Isosceles. For me its better gun handling, quicker follow up shots, have found tighter groups. Weaver stance it allows me to get relaxed and not have the control like I have on isosceles.
I’ve seen @KevinM demonstrate with a belt and the heel of the shoe - definitely a good thing to know how to do.
Hook the rear sight over your belt, sole of your boot, edge of a table, edge of a holster or other firm location and, making sure you have enough room, shove down hard and fast. This should load a round into the chamber.
This is a good question, for myself ive never been taught really how to correctly shoot. I had to learn it myself from the internet and luckly my ccw class i took was very informational. Ive tried both and cannot tell the difference. I will say shooting isosceles feels more comforable when shooting at the range.
Use the one that you train with. But both Weaver and Isosceles have a fatal flaw. You are standing still. Over 80% of police officer who won a gun fight MOVED during the fight. Moving toward cover or concealment or just getting out of the line of attack give you a better chance of continuing to live.
Very, very true, @Ralph1! The unfortunate thing about training at a range is you’re not able to move too much usually. Movement should be one of your priorities in your self-defense.
Modified Weaver. Years of martial arts with a basic stance of strong foot back, plus 6 months of academy training in a field interview stance has ingrained that into my muscle memory. I also like the fact that if you carry on your strong side at 3 or 4 o’clock, this puts your weapon away from the threat if you haven’t drawn yet.
I’ve had years of martial arts training, but no academy training, @Shepherd. When I did the Proving Ground two years ago I went to an Isosceles stance, even after all of my training. I was really surprised at that.
@Dawn, What is your basic stance for martial arts? Mine was a very low stance, with most of one’s weight on the back (strong) foot and the weak foot forward with minimal weight on it. My natural reaction to any use of force situation I encountered on duty, even if I wasn’t in a field interview stance was to assume my martial arts stance. If I was in an field interview stance I just lowered my center of gravity with out thinking.
I had a similar stance, right foot back, low, left arm slightly forward of the right. We called it walking stance or geodneun jase. (Tae Kwon Do)
I can’t explain why I revert to that, other than thinking it is muscle memory, or that it was years of fighting that way, but it’s what I do. I totally agree with you that people who revert to a full face stance in a confrontation should shoot Isosceles, but in countless encounters I’ve always bladed myself away so will probably always shoot modified Weaver. I’ve trained Isosceles and can shoot just as well that way, but naturally revert back to a modified Weaver.
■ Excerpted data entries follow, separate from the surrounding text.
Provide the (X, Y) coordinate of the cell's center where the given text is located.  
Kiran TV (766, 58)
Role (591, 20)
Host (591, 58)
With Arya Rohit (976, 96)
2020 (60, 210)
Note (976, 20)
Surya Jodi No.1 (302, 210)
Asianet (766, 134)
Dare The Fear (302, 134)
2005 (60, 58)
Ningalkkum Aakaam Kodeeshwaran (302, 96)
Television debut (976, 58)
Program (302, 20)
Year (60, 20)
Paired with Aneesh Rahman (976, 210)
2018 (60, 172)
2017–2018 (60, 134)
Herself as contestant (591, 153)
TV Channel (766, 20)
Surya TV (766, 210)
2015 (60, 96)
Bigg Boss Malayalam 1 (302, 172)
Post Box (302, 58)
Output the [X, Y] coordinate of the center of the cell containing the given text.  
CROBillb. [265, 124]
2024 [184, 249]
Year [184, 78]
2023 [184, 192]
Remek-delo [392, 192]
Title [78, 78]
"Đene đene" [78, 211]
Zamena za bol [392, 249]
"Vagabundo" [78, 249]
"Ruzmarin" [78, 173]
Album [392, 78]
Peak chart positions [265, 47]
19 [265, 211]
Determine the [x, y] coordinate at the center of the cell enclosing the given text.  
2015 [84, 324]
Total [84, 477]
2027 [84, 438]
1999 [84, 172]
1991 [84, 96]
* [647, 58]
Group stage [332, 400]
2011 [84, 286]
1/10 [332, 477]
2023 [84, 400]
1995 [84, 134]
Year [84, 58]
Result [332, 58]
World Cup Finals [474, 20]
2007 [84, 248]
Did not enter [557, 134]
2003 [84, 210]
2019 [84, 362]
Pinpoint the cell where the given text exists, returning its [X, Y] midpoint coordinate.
And in a self-defense situation, I hope we all remember to move to cover as quickly as possible. We definitely won’t have extra time to say, wait, I need to be in XYZ stance before I can shoot.
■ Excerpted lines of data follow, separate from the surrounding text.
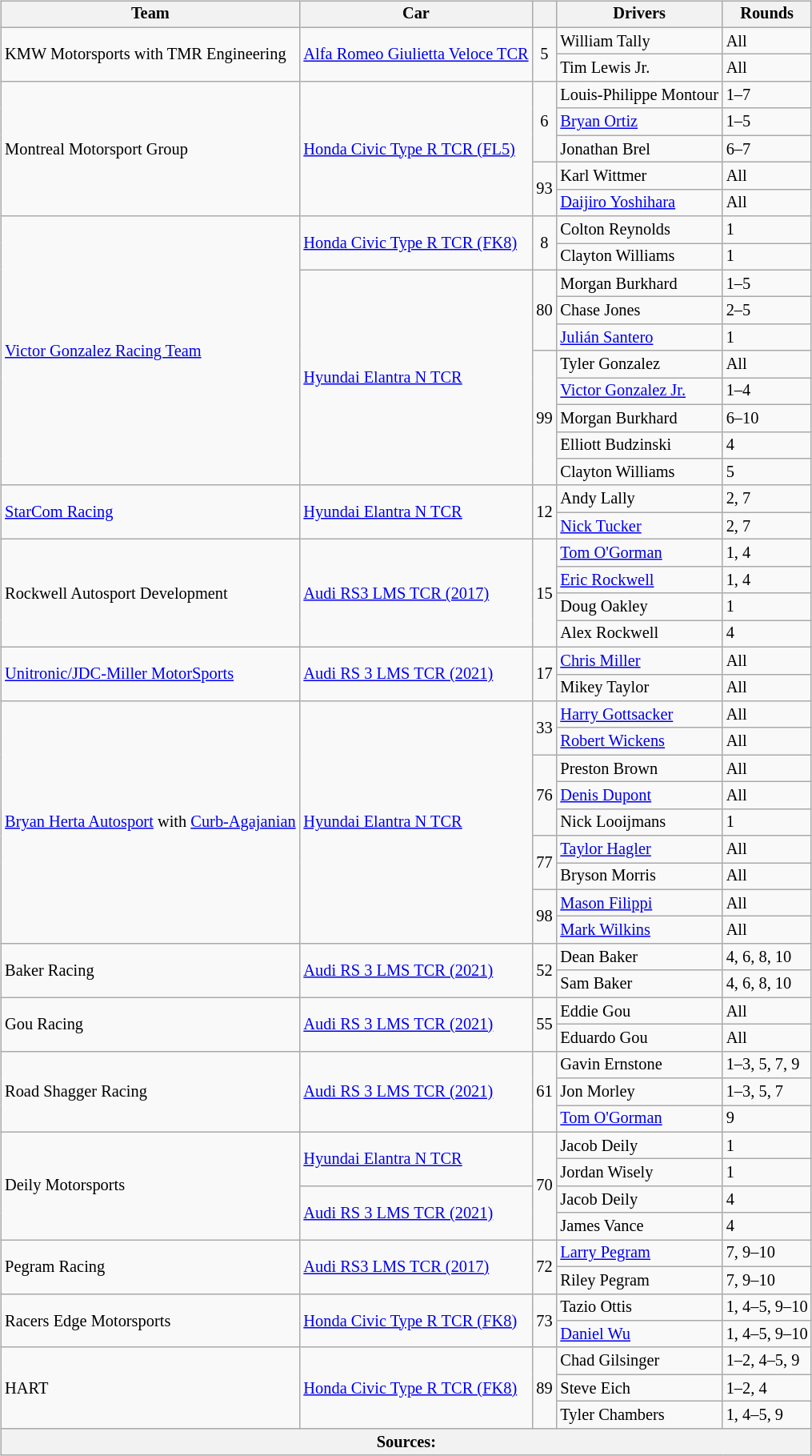
HART [150, 1387]
Sources: [406, 1441]
William Tally [638, 41]
Eric Rockwell [638, 579]
99 [544, 418]
33 [544, 728]
9 [767, 1118]
55 [544, 1024]
Tazio Ottis [638, 1306]
Larry Pegram [638, 1253]
Eduardo Gou [638, 1038]
Robert Wickens [638, 741]
Denis Dupont [638, 795]
Gavin Ernstone [638, 1064]
Team [150, 14]
98 [544, 915]
6 [544, 122]
Victor Gonzalez Jr. [638, 391]
Preston Brown [638, 768]
Rounds [767, 14]
Jon Morley [638, 1091]
Elliott Budzinski [638, 445]
Louis-Philippe Montour [638, 95]
Gou Racing [150, 1024]
Deily Motorsports [150, 1186]
52 [544, 970]
1–3, 5, 7 [767, 1091]
Nick Looijmans [638, 822]
6–7 [767, 149]
Bryan Ortiz [638, 122]
93 [544, 189]
Chris Miller [638, 660]
Nick Tucker [638, 526]
Pegram Racing [150, 1266]
70 [544, 1186]
Julián Santero [638, 338]
Victor Gonzalez Racing Team [150, 350]
8 [544, 243]
Colton Reynolds [638, 230]
Tyler Chambers [638, 1414]
Tim Lewis Jr. [638, 68]
61 [544, 1091]
89 [544, 1387]
Honda Civic Type R TCR (FL5) [416, 149]
Mark Wilkins [638, 930]
StarCom Racing [150, 512]
15 [544, 594]
2–5 [767, 310]
1–2, 4 [767, 1387]
Baker Racing [150, 970]
KMW Motorsports with TMR Engineering [150, 54]
Drivers [638, 14]
Chad Gilsinger [638, 1360]
Racers Edge Motorsports [150, 1320]
Tyler Gonzalez [638, 364]
Daijiro Yoshihara [638, 202]
Unitronic/JDC-Miller MotorSports [150, 674]
76 [544, 795]
Daniel Wu [638, 1334]
1–4 [767, 391]
James Vance [638, 1226]
Riley Pegram [638, 1279]
Rockwell Autosport Development [150, 594]
Car [416, 14]
Andy Lally [638, 498]
Montreal Motorsport Group [150, 149]
Mikey Taylor [638, 687]
17 [544, 674]
1–7 [767, 95]
Karl Wittmer [638, 176]
Jordan Wisely [638, 1172]
73 [544, 1320]
1, 4–5, 9 [767, 1414]
1–2, 4–5, 9 [767, 1360]
72 [544, 1266]
Bryson Morris [638, 876]
Taylor Hagler [638, 849]
Mason Filippi [638, 902]
Alfa Romeo Giulietta Veloce TCR [416, 54]
Road Shagger Racing [150, 1091]
Jonathan Brel [638, 149]
1–3, 5, 7, 9 [767, 1064]
Alex Rockwell [638, 634]
Doug Oakley [638, 606]
Bryan Herta Autosport with Curb-Agajanian [150, 822]
77 [544, 862]
80 [544, 310]
6–10 [767, 418]
Dean Baker [638, 957]
Harry Gottsacker [638, 714]
Chase Jones [638, 310]
12 [544, 512]
Sam Baker [638, 983]
Eddie Gou [638, 1010]
Steve Eich [638, 1387]
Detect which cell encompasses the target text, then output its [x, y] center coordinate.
Exactly! I should have stated that I was thinking up close encounters with limited distance between the two individuals. Naturally, if there is a good distance separating the two, then it is a move to cover situation while engaging. The “dashcam” description in the article put me in mind of either traffic stops or interviewing someone on the street or a public area where you have gotten close to them.
One thing we don’t always consider when we talk about the “best stance” is the fact that we won’t have that time to get into a stance and adjust to have a perfect shot on target. We’ll have to shoot from whatever position we’re in. Training to address the aggressor with a good sight picture will be more important that your stance. And train to move to cover!
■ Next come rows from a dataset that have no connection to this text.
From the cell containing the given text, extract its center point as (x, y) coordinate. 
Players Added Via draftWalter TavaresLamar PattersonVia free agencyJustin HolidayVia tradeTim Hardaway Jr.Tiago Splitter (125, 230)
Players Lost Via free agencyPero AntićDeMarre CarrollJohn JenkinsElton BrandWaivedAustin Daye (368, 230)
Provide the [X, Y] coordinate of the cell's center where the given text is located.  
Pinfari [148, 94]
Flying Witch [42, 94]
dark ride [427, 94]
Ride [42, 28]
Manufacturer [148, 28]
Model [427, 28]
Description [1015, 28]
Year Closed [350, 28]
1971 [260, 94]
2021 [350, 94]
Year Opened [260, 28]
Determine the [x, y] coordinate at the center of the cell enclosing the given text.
Believing in the “train how you will fight” idea. Being a martial artist I tend to step into a modified weaver stance, kind of a “front stance” sideways angle from the assailant. So I do shoot mostly from this position but also shift to isosceles and weak leg forward as well. My thoughts are you never know what “stance” you will be able to step into in a breath sometimes. Be ready from any position. Just my half a cent.
Very true! And that may include moving. Wish my range allowed move and shoot. Does the one you shoot at allow it, @Michael13?
Yeah to move and shoot I have to go to the gun club with outdoor range.
Unfortunately it’s been in the 115° range, so that’s out. Do you know how hot metal target stands get in 115°+ heat?
The range doesn’t but I have a relative that has a range on some property. I learn so much from him, Army vet/sniper & sniper trainer. There is where I can move and fire.
At the range I shoot at it is pretty standard. Stand in your block and fire down range.
I’m cross dominant and find it faster to get sights on target with a Weaver stance.
That’s not surprising to me, @Michael1. Do you train in multiple stances so that you’re prepared if you have to shoot for a different position?